▶ Required work: Word for word, write out all of the entries that follow.

▶ Data listing:

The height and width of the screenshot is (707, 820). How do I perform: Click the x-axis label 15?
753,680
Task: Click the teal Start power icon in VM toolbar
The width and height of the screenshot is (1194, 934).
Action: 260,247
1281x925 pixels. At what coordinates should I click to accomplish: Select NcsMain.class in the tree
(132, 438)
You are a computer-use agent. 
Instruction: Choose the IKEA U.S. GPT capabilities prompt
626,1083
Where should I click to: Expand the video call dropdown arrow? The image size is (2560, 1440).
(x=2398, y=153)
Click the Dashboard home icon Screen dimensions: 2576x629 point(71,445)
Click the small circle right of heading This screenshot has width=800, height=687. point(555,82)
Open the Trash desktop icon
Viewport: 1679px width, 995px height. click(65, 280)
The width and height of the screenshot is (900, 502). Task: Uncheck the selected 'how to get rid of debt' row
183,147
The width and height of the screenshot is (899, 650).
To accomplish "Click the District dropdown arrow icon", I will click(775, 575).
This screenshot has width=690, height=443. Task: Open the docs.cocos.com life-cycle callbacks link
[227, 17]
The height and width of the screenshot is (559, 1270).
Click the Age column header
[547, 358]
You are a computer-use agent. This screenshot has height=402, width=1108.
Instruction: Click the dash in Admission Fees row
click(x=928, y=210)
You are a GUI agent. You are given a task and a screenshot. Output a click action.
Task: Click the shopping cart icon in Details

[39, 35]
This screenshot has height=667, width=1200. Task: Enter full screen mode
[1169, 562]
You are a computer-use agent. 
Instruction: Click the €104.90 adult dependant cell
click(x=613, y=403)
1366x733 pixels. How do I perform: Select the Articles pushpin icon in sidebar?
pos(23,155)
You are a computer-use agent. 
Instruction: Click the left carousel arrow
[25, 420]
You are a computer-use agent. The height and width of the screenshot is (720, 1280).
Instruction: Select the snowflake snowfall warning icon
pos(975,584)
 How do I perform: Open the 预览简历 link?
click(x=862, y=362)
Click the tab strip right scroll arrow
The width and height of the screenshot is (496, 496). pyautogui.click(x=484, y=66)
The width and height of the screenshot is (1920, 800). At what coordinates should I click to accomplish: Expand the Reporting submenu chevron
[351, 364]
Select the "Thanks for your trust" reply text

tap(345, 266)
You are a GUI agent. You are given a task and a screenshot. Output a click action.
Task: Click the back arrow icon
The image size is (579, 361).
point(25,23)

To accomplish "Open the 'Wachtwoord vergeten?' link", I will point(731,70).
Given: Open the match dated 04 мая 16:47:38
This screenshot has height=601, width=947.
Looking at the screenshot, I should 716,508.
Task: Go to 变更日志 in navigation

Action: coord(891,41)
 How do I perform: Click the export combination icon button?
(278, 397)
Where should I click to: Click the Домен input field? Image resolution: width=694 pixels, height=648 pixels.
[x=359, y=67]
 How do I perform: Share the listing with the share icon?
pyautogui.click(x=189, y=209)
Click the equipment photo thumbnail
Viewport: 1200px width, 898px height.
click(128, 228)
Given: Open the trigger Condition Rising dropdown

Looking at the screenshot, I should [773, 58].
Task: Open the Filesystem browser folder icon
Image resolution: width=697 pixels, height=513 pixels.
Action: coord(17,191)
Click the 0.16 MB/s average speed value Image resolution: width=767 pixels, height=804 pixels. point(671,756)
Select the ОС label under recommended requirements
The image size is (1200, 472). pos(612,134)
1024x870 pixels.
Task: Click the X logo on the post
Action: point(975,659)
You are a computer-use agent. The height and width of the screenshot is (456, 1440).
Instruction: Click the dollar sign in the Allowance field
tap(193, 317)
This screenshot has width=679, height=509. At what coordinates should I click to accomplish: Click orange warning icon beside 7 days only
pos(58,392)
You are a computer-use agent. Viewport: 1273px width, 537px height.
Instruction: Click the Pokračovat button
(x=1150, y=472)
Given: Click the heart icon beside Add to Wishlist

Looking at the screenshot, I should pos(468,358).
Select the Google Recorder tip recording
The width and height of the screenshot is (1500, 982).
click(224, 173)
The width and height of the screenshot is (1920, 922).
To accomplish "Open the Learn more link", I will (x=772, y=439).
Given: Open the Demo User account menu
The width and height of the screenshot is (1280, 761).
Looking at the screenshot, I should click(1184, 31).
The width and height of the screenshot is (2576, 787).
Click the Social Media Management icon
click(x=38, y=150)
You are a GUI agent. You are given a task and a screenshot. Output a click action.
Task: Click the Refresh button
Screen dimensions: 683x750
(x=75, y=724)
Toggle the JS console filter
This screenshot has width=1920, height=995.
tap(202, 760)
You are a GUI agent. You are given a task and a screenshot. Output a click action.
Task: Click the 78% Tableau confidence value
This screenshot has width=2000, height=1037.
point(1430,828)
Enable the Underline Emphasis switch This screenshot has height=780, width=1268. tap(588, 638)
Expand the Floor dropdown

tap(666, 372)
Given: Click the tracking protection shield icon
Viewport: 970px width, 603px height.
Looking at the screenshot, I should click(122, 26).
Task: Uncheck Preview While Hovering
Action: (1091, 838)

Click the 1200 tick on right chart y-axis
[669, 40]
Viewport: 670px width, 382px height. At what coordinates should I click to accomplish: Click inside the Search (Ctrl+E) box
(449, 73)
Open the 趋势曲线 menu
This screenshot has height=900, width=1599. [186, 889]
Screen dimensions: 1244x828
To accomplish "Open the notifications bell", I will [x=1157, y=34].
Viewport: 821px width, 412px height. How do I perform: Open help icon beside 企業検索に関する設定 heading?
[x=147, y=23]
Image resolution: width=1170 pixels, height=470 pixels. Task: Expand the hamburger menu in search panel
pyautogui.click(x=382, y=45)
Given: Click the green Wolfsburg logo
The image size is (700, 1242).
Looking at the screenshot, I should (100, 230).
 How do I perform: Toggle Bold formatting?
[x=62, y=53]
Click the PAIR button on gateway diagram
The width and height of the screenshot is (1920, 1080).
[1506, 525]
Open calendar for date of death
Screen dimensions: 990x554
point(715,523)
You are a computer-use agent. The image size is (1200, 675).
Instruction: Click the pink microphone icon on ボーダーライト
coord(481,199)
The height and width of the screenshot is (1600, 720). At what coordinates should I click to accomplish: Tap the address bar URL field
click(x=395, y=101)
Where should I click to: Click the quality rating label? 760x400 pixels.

▶ Response to this exercise:
The height and width of the screenshot is (707, 820). How do I perform: Click the x-axis label 15?
753,680
Task: Click the teal Start power icon in VM toolbar
The width and height of the screenshot is (1194, 934).
Action: 260,247
1281x925 pixels. At what coordinates should I click to accomplish: Select NcsMain.class in the tree
(132, 438)
You are a computer-use agent. 
Instruction: Choose the IKEA U.S. GPT capabilities prompt
626,1083
Where should I click to: Expand the video call dropdown arrow? The image size is (2560, 1440).
(x=2398, y=153)
Click the Dashboard home icon Screen dimensions: 2576x629 point(71,445)
Click the small circle right of heading This screenshot has width=800, height=687. point(555,82)
Open the Trash desktop icon
Viewport: 1679px width, 995px height. click(65, 280)
The width and height of the screenshot is (900, 502). Task: Uncheck the selected 'how to get rid of debt' row
183,147
The width and height of the screenshot is (899, 650).
To accomplish "Click the District dropdown arrow icon", I will click(775, 575).
This screenshot has width=690, height=443. Task: Open the docs.cocos.com life-cycle callbacks link
[227, 17]
The height and width of the screenshot is (559, 1270).
Click the Age column header
[547, 358]
You are a computer-use agent. This screenshot has height=402, width=1108.
Instruction: Click the dash in Admission Fees row
click(x=928, y=210)
You are a GUI agent. You are given a task and a screenshot. Output a click action.
Task: Click the shopping cart icon in Details

[39, 35]
This screenshot has height=667, width=1200. Task: Enter full screen mode
[1169, 562]
You are a computer-use agent. 
Instruction: Click the €104.90 adult dependant cell
click(x=613, y=403)
1366x733 pixels. How do I perform: Select the Articles pushpin icon in sidebar?
pos(23,155)
You are a computer-use agent. 
Instruction: Click the left carousel arrow
[25, 420]
You are a computer-use agent. The height and width of the screenshot is (720, 1280).
Instruction: Select the snowflake snowfall warning icon
pos(975,584)
 How do I perform: Open the 预览简历 link?
click(x=862, y=362)
Click the tab strip right scroll arrow
The width and height of the screenshot is (496, 496). pyautogui.click(x=484, y=66)
The width and height of the screenshot is (1920, 800). At what coordinates should I click to accomplish: Expand the Reporting submenu chevron
[351, 364]
Select the "Thanks for your trust" reply text

tap(345, 266)
You are a GUI agent. You are given a task and a screenshot. Output a click action.
Task: Click the back arrow icon
The image size is (579, 361).
point(25,23)

To accomplish "Open the 'Wachtwoord vergeten?' link", I will point(731,70).
Given: Open the match dated 04 мая 16:47:38
This screenshot has height=601, width=947.
Looking at the screenshot, I should 716,508.
Task: Go to 变更日志 in navigation

Action: coord(891,41)
 How do I perform: Click the export combination icon button?
(278, 397)
Where should I click to: Click the Домен input field? Image resolution: width=694 pixels, height=648 pixels.
[x=359, y=67]
 How do I perform: Share the listing with the share icon?
pyautogui.click(x=189, y=209)
Click the equipment photo thumbnail
Viewport: 1200px width, 898px height.
click(128, 228)
Given: Open the trigger Condition Rising dropdown

Looking at the screenshot, I should [773, 58].
Task: Open the Filesystem browser folder icon
Image resolution: width=697 pixels, height=513 pixels.
Action: coord(17,191)
Click the 0.16 MB/s average speed value Image resolution: width=767 pixels, height=804 pixels. point(671,756)
Select the ОС label under recommended requirements
The image size is (1200, 472). pos(612,134)
1024x870 pixels.
Task: Click the X logo on the post
Action: point(975,659)
You are a computer-use agent. The height and width of the screenshot is (456, 1440).
Instruction: Click the dollar sign in the Allowance field
tap(193, 317)
This screenshot has width=679, height=509. At what coordinates should I click to accomplish: Click orange warning icon beside 7 days only
pos(58,392)
You are a computer-use agent. Viewport: 1273px width, 537px height.
Instruction: Click the Pokračovat button
(x=1150, y=472)
Given: Click the heart icon beside Add to Wishlist

Looking at the screenshot, I should pos(468,358).
Select the Google Recorder tip recording
The width and height of the screenshot is (1500, 982).
click(224, 173)
The width and height of the screenshot is (1920, 922).
To accomplish "Open the Learn more link", I will (x=772, y=439).
Given: Open the Demo User account menu
The width and height of the screenshot is (1280, 761).
Looking at the screenshot, I should click(1184, 31).
The width and height of the screenshot is (2576, 787).
Click the Social Media Management icon
click(x=38, y=150)
You are a GUI agent. You are given a task and a screenshot. Output a click action.
Task: Click the Refresh button
Screen dimensions: 683x750
(x=75, y=724)
Toggle the JS console filter
This screenshot has width=1920, height=995.
tap(202, 760)
You are a GUI agent. You are given a task and a screenshot. Output a click action.
Task: Click the 78% Tableau confidence value
This screenshot has width=2000, height=1037.
point(1430,828)
Enable the Underline Emphasis switch This screenshot has height=780, width=1268. tap(588, 638)
Expand the Floor dropdown

tap(666, 372)
Given: Click the tracking protection shield icon
Viewport: 970px width, 603px height.
Looking at the screenshot, I should click(122, 26).
Task: Uncheck Preview While Hovering
Action: (1091, 838)

Click the 1200 tick on right chart y-axis
[669, 40]
Viewport: 670px width, 382px height. At what coordinates should I click to accomplish: Click inside the Search (Ctrl+E) box
(449, 73)
Open the 趋势曲线 menu
This screenshot has height=900, width=1599. [186, 889]
Screen dimensions: 1244x828
To accomplish "Open the notifications bell", I will [x=1157, y=34].
Viewport: 821px width, 412px height. How do I perform: Open help icon beside 企業検索に関する設定 heading?
[x=147, y=23]
Image resolution: width=1170 pixels, height=470 pixels. Task: Expand the hamburger menu in search panel
pyautogui.click(x=382, y=45)
Given: Click the green Wolfsburg logo
The image size is (700, 1242).
Looking at the screenshot, I should (100, 230).
 How do I perform: Toggle Bold formatting?
[x=62, y=53]
Click the PAIR button on gateway diagram
The width and height of the screenshot is (1920, 1080).
[1506, 525]
Open calendar for date of death
Screen dimensions: 990x554
point(715,523)
You are a computer-use agent. The image size is (1200, 675).
Instruction: Click the pink microphone icon on ボーダーライト
coord(481,199)
The height and width of the screenshot is (1600, 720). At what coordinates should I click to accomplish: Tap the address bar URL field
click(x=395, y=101)
Where should I click to: Click the quality rating label? 760x400 pixels.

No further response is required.